Table 3 shows the top 5 models, sorted by MCC in descending order, for each measure of variability. As previously mentioned, Random Forest is the best model with t = 10 and i = 30. We observe that Random Forest is still a dominant model when considering rciw_boot and rmad, but also Adaptive Boosting performs well. Interestingly, the use of rciw_boot and rmad considerably increases the maximum values for all the prediction performance metrics. In particular, MCC increases by 0.08 with rciw_boot and by 0.11 with rmad.

Table 3

The top 5 models ordered by MCC with rciw_mjhd, rciw_boot, and rmad as variability measure

Variability	Model	t	i	Selector	Sampler	MCC	AUC
Measure
rciw_mjhd	RF	10	30	None	SMOTE	0.6209	0.8863
	RF	10	20	AutoSpearman	SMOTE	0.6191	0.8838
	RF	10	20	None	SMOTE	0.6149	0.8991
	RF	10	30	None	None	0.6082	0.8864
	RF	5	30	None	None	0.6006	0.8837
rciw_boot	RF	10	30	None	SMOTE	0.7052	0.9280
	RF	10	30	None	None	0.7037	0.9185
	RF	10	20	None	None	0.6741	0.9028
	RF	10	30	AutoSpearman	None	0.6715	0.9224
	AB	10	30	None	None	0.6700	0.9061
rmad	RF	10	20	None	SMOTE	0.7321	0.9737
	RF	10	20	None	None	0.7107	0.9805
	RF	10	20	AutoSpearman	SMOTE	0.7107	0.9421
	AB	10	20	None	None	0.7087	0.9535
	AB	10	20	None	SMOTE	0.7021	0.9499

It is evident that the use of different variability measures affects the prediction performance. Nonetheless, our study also shows that our model performs well across all three measures of variability under study. Researchers as well as practitioners should consider which variability measure is appropriate for their use case and when they evaluate their models.

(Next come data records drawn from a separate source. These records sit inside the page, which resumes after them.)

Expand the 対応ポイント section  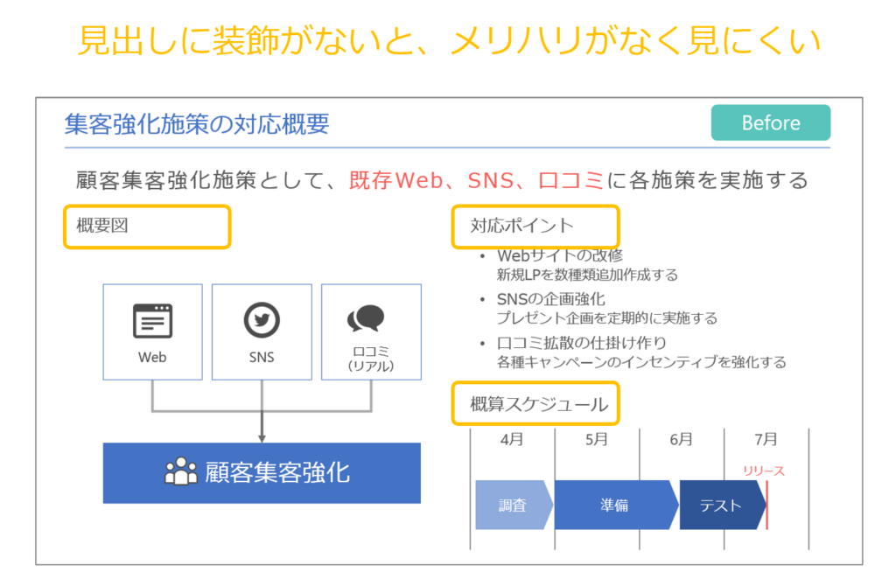(x=536, y=227)
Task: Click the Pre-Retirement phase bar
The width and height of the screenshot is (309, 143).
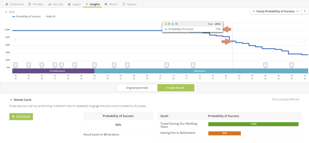Action: [53, 71]
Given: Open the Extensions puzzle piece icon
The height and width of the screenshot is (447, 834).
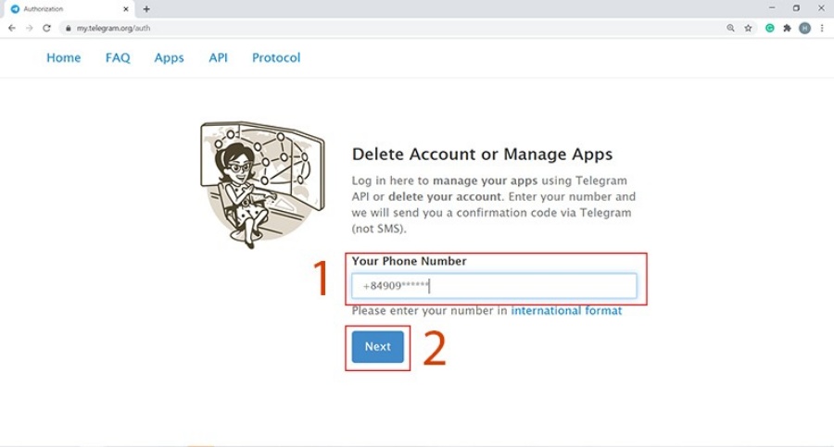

6 RQ 2 – Important Features for Good Predictions

To answer RQ 2, we investigate which individual features and which feature categories (i.e., groups of features) are important for high prediction performance. Our study considers the best performing model from RQ 1 as the model under investigation in RQ 2, i.e., Random Forest built with 30 iterations and a 10% threshold. This section introduces the statistical tests performed on the feature importances and describes the results.

6.1 Statistical Tests

Recall from Section 4.5.4, the study computes a single importance value for each individual feature and fold, if the feature has not been removed by AutoSpearman; in total up to 300 importance values per feature. Similarly, the study computes the feature category importance for each fold; again, 300 importance values per category in total. Importance values correspond to the decrease in MCC prediction performance.

To investigate the individual feature importances, we first replace the missing importance values with multiple imputation (Rubin 1987); specifically, we rely on the mice package in R (van Buuren and Groothuis-Oudshoorn 2011), which implements multiple imputation by chained equations (van Buuren 2007). Our study employs mice to predict missing values with Bayesian linear regression for 50 iterations and uses the average across these iterations as the final imputed value. Second, we apply the non-parametric version of the Scott-Knott effect size difference (ESD) v3 test (Tantithamthavorn et al. 2019),⁴ which clusters features into statistically distinct groups based on the “Kruskal-Wallis H” test (Kruskal and Wallis 1952) and the “Cliff’s Delta” effect size (Cliff 1996). Features in the same cluster have a negligible effect size (|δ| < 0.147), and features in different clusters have a non-negligible effect size (|δ| ≥ 0.147) among each other, based on the effect size magnitudes by Romano et al. (2006).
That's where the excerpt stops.